It would be hard to have better travel-writer credentials than Sara Wheeler. Here the author of The Magnetic North and Terra Incognita, a specialist in Arctic and Antarctic adventure, turns her attentions to the land mass that sprawls across eight time zones, where any traveller is guaranteed to receive an ostentatiously frosty reception — initially, at least. Wheeler’s task has been to capture Russia through a bifocal lens: first through the eyes of the classic Russian authors she loves, and second through the lives of contemporary Russians we rarely hear about, outside of the Moscow–St Petersburg axis. ‘I was searching for a Russia not in the news — a Russia of common humanity and daily struggles — and my guides were writers of the Golden Age.’
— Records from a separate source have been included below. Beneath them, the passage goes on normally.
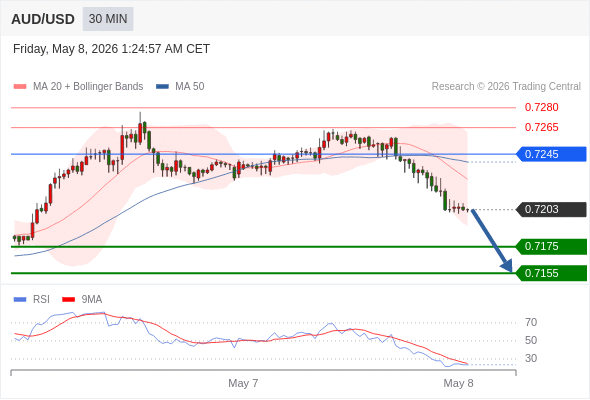Click the blue downward trend arrow head
Screen dimensions: 590x400
coord(508,266)
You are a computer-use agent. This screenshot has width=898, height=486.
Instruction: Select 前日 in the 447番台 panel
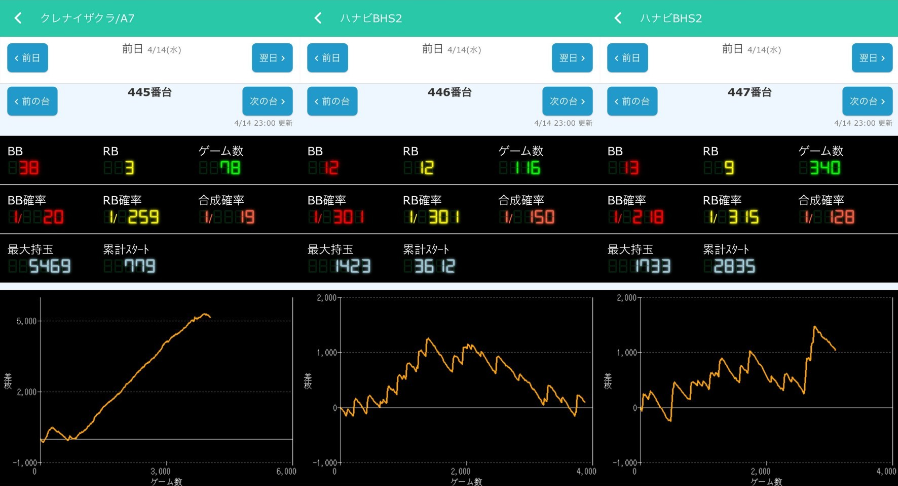[627, 58]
This entertaining and insightful book performs two functions. It’s a whistlestop guide to the best of Russian literature from 1800 to 1910. And it’s a beautiful piece of travel writing about the Russia of all our fantasies, from the ‘willow stooping over the central alley’ leading to Yasnaya Polyana, Tolstoy’s estate south of Moscow, to the distant shores of Lake Baikal, where Wheeler finds a delicious meal of white fish in a place where Chekhov could find only vodka (leaving him to surmise that Russians were pigs).
There’s plenty here for those who already know their classics (Tolstoy, Dostoevsky, Pushkin, Turgenev, Gogol), but it’s also put together brilliantly for anyone wishing to know more or just wanting to ease their way into a reading binge.